━━━━━ Data excerpts ━━━━━

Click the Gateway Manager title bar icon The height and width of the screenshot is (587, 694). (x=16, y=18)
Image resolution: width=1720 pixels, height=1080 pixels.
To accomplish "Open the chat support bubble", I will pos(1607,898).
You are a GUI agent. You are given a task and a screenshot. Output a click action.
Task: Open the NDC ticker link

━━━━━
━━━━━ Data excerpts ━━━━━

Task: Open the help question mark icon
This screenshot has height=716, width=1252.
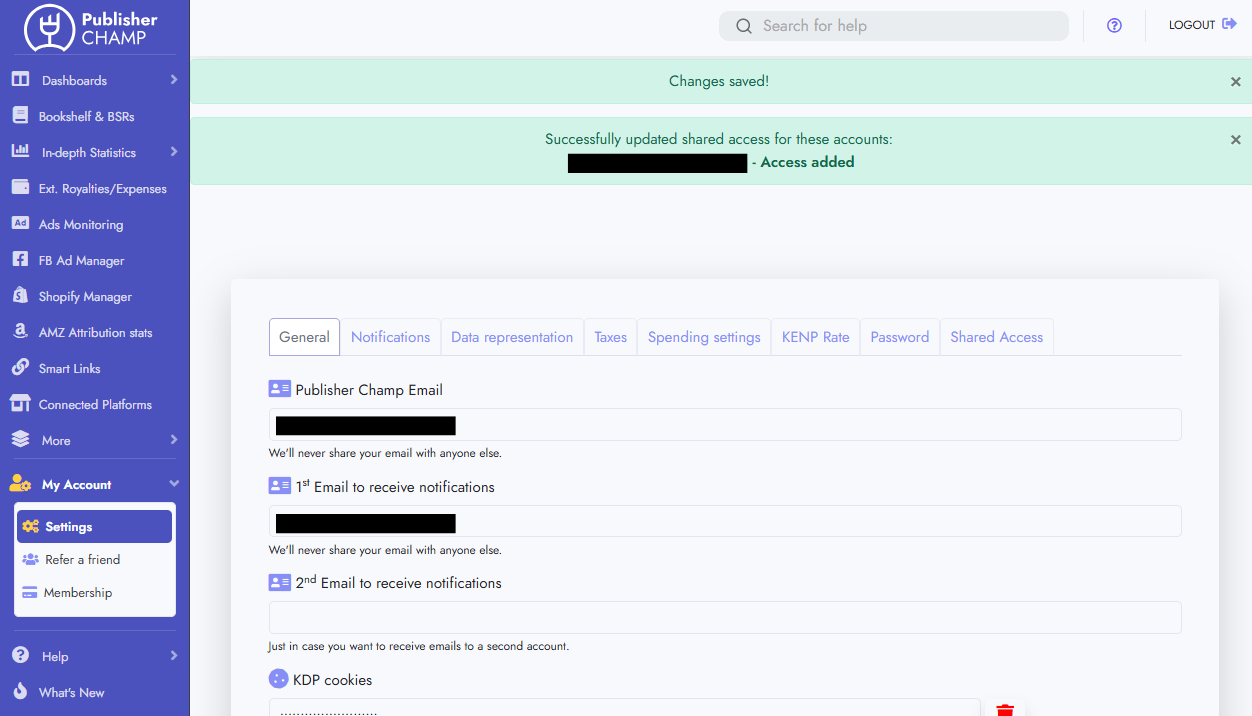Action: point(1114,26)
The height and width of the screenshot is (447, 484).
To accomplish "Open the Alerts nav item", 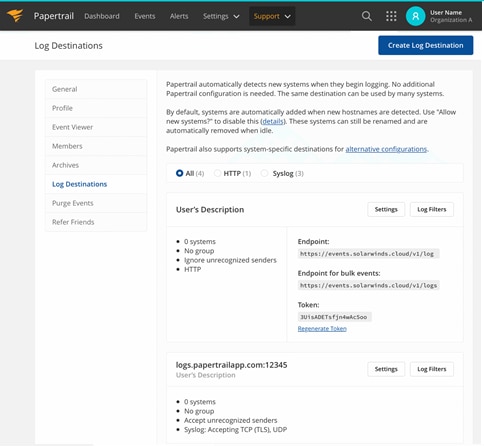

━━━━━

## [Short exercise]
Copy the entries from the line with "Click the Gateway" to the line with "Task: Open the NDC ticker link", including both of those lines.

## [Answer to the problem]
Click the Gateway Manager title bar icon The height and width of the screenshot is (587, 694). (x=16, y=18)
Image resolution: width=1720 pixels, height=1080 pixels.
To accomplish "Open the chat support bubble", I will pos(1607,898).
You are a GUI agent. You are given a task and a screenshot. Output a click action.
Task: Open the NDC ticker link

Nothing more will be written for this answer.